Due studiose, Soha Bou Chabke e Gloria Haddad (università Saint-Joseph de Beyrouth), hanno analizzato i fattori che favoriscono la corruttibilità delle istituzioni non profit sul caso degli aiuti umanitari ai profughi siriani nel Libano. Insufficienti sistemi di controllo e rendicontazione finanziaria, sono un fattore importante, ma non l’unico aspetto da considerare come potenziale anello debole. Tra le pratiche gestionali, quindi fattori interni alle organizzazioni, che possono rappresentare fattori di rischio nell’esposizione ai comportamenti organizzativi illeciti, espongono anche: rapida crescita, in particolare in assunzioni di risorse umane; nepotismo e forti relazioni informali all’interno delle organizzazioni; e debolezze nella gestione delle attività.

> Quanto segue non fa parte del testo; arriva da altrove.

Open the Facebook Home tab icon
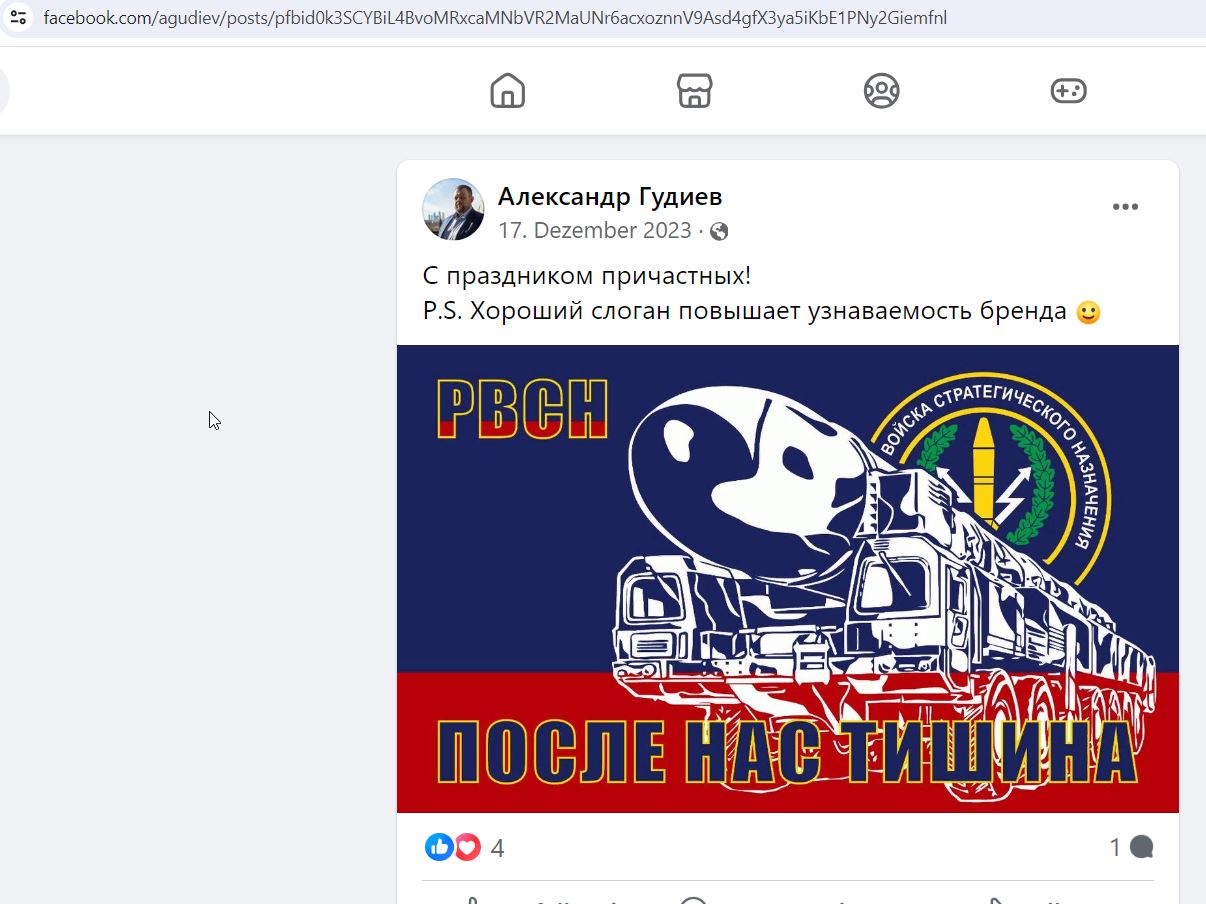The image size is (1206, 904). click(508, 91)
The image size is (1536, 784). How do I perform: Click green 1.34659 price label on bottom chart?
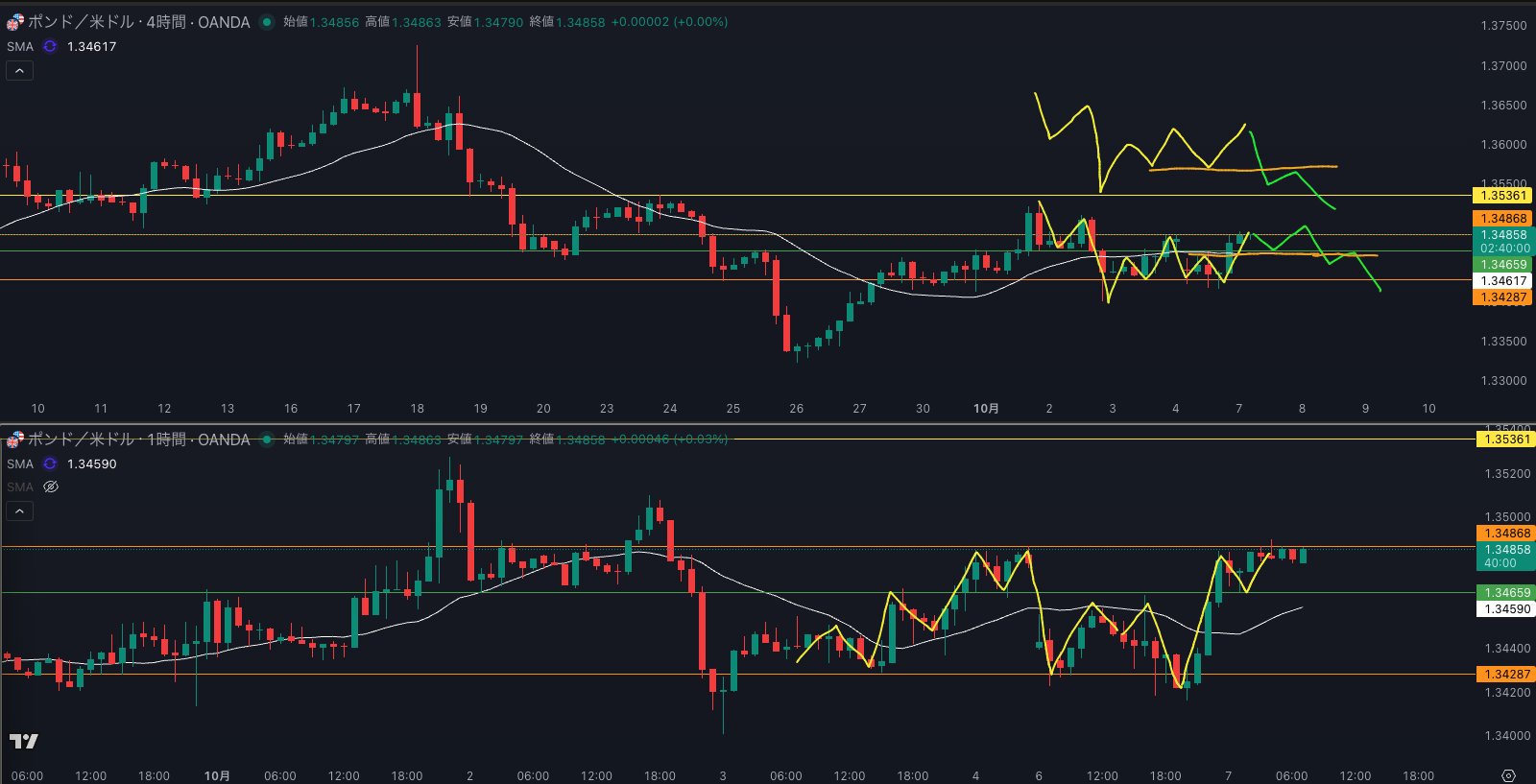coord(1505,593)
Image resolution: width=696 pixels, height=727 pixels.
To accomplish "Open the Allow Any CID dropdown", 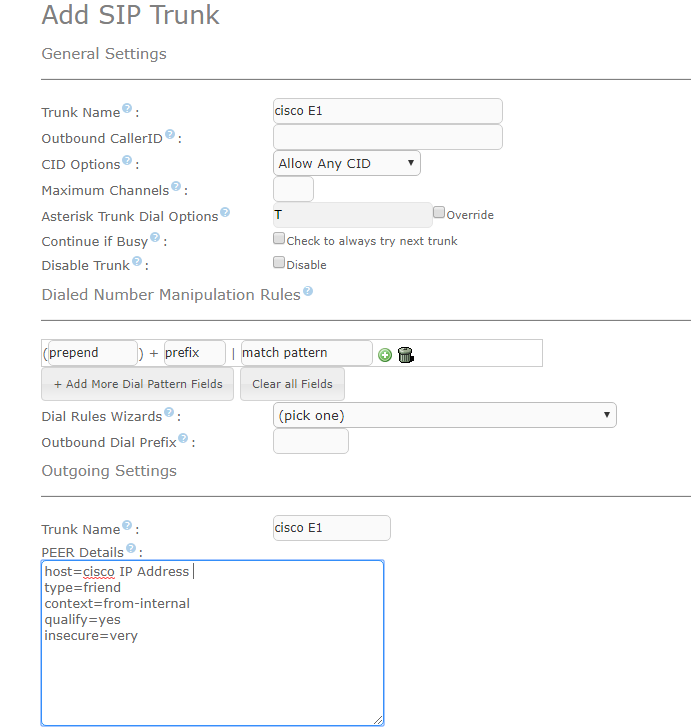I will (x=347, y=163).
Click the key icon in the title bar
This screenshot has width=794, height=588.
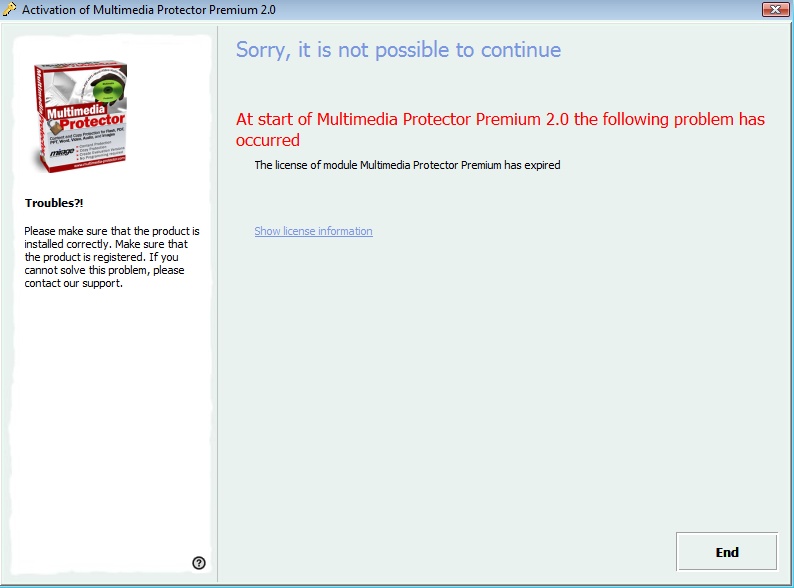click(9, 9)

E su questi aspetti, ogni organizzazione può essere solo responsabile in proprio. Però, oltre ai fattori interni all’organizzazione, vengono individuati anche due sotto-insiemi che potenzialmente chiamano in causa il possibile contributo anche di altri attori. In primo luogo, il contesto generale che può essere più o meno favorevole, oppure più o meno efficacemente ostile alla corruzione. Fattori contestuali come la stabilità politica, la solidità e la trasparenza delle procedure in atto delle istituzioni e la capacità del pubblico a governare la tematica.

In sostanza: più confusione c’è nel contesto, più facile diventa pescare nel torbido. Banale, ma evidentemente universalmente vero. Il secondo aspetto che può influire sulla facilità con cui è possibile commettere illeciti, secondo le autrici riguarda il coordinamento tra gli attori nella sfera pubblica. Tradotto in linguaggio comune: il lavoro di rete rafforza i meccanismi, anche impliciti e informali, della peer accountability, il senso di responsabilità delle organizzazioni nel rendere conto non soltanto al finanziatore o all’entità gerarchicamente sovra-ordinata, ma anche ai colleghi, ai partner, ai portatori di interesse diretti e indiretti.

In queste ultime due sfere, di contesto e di modalità di azione pubblica, le associazioni di volontari dovrebbero maggiormente investire. Per contrastare gli effetti negativi dell’esposizione alle conseguenze generalizzate degli scandali mediatici, bisogna rafforzare gli anticorpi. Siamo chiamati a dedicare maggiore attenzione alla cura della vita democratica, poiché questa sola costituisce la necessaria pre-condizione per riguadagnare e consolidare il capitale reputazionale del Terzo settore.